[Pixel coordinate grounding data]
====

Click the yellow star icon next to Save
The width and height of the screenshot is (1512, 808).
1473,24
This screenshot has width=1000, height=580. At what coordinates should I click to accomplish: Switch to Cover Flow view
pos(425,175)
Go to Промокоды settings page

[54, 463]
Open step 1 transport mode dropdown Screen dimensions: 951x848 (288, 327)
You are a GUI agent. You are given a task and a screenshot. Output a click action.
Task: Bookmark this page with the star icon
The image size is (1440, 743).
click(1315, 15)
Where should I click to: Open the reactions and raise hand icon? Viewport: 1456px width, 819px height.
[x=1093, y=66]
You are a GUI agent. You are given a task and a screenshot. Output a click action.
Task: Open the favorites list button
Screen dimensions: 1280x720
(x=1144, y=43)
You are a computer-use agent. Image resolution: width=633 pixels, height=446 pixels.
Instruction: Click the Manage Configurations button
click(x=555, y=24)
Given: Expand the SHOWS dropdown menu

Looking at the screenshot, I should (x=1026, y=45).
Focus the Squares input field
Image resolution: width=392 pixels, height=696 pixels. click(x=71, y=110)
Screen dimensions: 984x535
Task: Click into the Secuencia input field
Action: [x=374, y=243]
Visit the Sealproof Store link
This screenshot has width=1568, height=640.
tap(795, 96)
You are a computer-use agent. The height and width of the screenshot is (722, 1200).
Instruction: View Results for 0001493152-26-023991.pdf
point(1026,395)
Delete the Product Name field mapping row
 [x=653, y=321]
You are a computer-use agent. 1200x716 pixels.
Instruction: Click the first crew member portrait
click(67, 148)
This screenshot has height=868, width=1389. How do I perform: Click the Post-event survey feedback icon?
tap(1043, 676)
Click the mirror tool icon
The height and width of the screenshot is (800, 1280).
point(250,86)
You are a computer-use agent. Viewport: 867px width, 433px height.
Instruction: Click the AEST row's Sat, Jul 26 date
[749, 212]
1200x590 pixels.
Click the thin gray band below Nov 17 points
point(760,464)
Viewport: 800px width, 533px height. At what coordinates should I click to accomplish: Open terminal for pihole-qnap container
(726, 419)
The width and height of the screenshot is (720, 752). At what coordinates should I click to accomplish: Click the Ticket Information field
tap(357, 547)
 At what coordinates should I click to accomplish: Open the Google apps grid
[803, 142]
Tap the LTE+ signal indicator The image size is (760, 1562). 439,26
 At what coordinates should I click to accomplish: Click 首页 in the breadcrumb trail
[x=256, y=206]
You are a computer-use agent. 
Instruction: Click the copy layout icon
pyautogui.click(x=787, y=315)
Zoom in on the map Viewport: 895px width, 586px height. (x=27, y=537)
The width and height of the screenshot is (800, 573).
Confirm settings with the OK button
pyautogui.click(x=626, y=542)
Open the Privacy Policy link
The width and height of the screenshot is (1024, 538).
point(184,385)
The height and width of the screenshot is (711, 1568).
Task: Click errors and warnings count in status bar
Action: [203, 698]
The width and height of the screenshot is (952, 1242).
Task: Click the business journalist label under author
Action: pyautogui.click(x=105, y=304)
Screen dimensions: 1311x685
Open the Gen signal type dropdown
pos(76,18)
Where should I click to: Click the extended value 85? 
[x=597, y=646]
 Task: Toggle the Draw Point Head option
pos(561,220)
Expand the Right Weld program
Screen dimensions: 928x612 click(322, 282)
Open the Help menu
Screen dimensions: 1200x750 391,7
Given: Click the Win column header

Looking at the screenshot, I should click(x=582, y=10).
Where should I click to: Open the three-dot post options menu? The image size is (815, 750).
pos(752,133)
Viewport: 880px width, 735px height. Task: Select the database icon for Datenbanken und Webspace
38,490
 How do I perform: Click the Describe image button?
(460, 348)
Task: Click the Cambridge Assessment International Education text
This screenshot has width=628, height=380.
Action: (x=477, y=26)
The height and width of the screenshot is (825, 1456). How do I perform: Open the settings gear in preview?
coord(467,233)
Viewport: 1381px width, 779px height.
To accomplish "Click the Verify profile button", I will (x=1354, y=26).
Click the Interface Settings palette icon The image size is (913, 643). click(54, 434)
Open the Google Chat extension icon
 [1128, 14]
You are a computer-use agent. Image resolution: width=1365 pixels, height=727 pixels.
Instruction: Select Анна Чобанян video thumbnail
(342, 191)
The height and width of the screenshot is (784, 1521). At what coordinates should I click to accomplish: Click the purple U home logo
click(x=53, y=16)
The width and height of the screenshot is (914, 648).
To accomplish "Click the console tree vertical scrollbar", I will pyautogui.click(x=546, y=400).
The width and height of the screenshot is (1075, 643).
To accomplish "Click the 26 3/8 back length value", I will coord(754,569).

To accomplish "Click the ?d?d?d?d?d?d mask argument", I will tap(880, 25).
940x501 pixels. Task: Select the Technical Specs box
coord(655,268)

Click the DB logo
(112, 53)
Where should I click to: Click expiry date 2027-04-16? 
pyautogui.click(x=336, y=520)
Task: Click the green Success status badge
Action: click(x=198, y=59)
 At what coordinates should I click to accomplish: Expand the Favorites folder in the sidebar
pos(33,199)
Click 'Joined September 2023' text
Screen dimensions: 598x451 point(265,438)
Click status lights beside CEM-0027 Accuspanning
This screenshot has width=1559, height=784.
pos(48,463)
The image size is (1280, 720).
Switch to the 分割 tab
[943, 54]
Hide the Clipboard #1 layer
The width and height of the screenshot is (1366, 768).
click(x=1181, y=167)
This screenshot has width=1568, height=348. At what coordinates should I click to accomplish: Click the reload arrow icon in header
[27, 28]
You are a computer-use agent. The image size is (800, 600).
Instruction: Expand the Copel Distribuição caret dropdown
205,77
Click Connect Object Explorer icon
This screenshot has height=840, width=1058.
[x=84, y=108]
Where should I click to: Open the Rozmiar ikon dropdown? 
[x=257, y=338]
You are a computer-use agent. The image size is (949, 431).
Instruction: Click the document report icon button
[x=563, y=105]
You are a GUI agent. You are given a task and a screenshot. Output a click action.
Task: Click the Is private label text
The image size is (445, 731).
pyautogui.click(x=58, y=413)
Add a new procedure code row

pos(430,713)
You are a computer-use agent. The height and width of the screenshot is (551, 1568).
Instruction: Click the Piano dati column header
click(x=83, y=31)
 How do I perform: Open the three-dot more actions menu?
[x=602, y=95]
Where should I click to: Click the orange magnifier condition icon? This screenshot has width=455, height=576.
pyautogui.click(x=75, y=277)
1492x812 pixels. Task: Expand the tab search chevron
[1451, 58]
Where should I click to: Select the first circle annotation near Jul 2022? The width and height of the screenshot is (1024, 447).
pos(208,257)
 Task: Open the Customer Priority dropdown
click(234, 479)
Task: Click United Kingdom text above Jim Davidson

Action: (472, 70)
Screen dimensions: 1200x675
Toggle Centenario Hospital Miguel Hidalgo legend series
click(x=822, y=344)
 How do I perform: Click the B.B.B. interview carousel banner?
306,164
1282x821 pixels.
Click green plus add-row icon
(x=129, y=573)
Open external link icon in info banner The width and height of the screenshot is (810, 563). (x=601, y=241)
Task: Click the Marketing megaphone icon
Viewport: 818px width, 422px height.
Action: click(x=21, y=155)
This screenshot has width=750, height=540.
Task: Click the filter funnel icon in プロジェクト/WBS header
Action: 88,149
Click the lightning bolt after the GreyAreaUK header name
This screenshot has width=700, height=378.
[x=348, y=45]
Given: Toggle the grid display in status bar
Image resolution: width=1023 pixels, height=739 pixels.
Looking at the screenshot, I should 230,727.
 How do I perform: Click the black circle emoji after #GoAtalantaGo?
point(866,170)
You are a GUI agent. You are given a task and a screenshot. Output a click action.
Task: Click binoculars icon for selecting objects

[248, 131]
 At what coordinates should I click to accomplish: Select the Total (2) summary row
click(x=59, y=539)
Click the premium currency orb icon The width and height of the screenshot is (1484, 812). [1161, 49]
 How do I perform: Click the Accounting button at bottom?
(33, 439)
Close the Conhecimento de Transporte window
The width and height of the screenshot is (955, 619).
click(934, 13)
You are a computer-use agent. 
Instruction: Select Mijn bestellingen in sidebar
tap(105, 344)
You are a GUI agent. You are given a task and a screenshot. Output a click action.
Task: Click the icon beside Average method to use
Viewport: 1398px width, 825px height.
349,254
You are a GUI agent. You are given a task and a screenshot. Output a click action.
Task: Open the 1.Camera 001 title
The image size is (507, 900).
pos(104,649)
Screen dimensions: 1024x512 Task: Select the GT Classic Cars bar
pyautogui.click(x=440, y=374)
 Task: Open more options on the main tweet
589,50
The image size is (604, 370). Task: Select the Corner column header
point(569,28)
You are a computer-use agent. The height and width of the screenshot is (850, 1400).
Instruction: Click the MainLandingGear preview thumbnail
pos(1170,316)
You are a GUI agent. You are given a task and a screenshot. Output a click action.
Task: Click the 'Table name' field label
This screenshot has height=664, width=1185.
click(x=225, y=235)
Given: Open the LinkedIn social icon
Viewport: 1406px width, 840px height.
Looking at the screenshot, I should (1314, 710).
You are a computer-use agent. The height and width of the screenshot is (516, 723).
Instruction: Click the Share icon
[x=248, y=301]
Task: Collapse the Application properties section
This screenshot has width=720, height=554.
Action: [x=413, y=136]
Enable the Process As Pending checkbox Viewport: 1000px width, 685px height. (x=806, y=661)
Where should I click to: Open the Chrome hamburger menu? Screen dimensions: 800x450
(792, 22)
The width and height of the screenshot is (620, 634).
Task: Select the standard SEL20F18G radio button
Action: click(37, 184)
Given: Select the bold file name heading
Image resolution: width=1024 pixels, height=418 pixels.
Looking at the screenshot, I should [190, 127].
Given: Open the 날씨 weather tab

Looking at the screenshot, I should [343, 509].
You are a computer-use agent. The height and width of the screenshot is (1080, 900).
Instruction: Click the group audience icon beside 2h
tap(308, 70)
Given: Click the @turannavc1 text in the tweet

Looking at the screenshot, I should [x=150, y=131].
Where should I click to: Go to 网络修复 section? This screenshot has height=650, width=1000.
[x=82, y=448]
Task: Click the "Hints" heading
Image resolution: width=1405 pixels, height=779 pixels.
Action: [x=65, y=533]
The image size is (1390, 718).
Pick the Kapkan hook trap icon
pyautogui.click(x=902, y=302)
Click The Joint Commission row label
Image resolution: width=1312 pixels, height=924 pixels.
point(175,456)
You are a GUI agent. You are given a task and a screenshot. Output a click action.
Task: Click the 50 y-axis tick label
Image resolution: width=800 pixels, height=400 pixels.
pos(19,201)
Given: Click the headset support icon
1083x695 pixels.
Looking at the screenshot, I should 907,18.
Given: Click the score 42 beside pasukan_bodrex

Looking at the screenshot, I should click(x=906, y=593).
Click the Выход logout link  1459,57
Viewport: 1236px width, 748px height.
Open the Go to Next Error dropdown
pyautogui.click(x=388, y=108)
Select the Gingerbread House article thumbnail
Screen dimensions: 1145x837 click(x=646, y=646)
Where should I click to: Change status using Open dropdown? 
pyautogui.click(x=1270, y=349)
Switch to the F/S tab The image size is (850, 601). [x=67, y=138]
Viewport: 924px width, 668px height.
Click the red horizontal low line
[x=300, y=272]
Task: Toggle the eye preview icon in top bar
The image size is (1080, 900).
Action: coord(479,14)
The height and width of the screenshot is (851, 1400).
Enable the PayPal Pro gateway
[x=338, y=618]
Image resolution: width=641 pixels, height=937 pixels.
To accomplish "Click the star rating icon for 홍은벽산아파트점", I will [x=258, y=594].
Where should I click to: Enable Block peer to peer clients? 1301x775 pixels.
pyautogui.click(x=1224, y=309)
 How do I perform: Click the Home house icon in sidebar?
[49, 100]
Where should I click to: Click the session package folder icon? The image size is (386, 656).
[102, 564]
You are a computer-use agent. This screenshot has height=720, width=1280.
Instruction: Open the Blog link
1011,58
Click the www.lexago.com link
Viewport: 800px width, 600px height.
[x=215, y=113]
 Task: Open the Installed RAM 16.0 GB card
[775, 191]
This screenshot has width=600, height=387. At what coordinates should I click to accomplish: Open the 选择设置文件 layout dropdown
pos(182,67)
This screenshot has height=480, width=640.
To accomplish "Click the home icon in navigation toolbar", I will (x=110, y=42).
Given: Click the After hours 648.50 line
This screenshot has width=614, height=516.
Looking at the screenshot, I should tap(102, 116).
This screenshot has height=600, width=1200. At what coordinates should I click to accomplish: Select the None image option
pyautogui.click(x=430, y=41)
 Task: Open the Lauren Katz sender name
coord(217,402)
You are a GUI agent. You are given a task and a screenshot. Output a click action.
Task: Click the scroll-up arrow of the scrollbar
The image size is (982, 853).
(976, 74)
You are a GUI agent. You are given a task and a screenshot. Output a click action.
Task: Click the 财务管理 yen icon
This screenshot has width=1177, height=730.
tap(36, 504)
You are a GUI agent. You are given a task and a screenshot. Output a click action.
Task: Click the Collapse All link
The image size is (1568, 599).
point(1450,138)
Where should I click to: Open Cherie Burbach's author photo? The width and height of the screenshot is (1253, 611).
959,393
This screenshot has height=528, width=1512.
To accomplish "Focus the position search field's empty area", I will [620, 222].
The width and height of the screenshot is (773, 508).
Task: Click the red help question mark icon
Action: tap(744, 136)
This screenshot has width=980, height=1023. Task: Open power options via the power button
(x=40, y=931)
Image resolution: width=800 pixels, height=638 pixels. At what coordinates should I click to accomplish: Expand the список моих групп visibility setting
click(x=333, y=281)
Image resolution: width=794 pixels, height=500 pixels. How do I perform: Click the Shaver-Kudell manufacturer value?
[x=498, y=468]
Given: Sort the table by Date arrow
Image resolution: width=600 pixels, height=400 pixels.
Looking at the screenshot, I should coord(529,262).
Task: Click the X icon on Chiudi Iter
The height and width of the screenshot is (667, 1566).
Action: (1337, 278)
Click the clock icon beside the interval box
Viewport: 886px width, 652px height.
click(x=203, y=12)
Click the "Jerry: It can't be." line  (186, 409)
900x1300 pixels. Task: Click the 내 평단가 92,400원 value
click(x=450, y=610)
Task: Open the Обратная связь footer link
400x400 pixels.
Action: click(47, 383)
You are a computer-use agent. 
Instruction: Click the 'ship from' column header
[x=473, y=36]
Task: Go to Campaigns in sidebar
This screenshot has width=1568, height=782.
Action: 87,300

====

With the line containing "900x1300 pixels. Task: Click" as the first and the last line of the data as the final one, copy every line between them exactly, those two included.

**TASK RESULT**
900x1300 pixels. Task: Click the 내 평단가 92,400원 value
click(x=450, y=610)
Task: Open the Обратная связь footer link
400x400 pixels.
Action: click(47, 383)
You are a computer-use agent. 
Instruction: Click the 'ship from' column header
[x=473, y=36]
Task: Go to Campaigns in sidebar
This screenshot has width=1568, height=782.
Action: 87,300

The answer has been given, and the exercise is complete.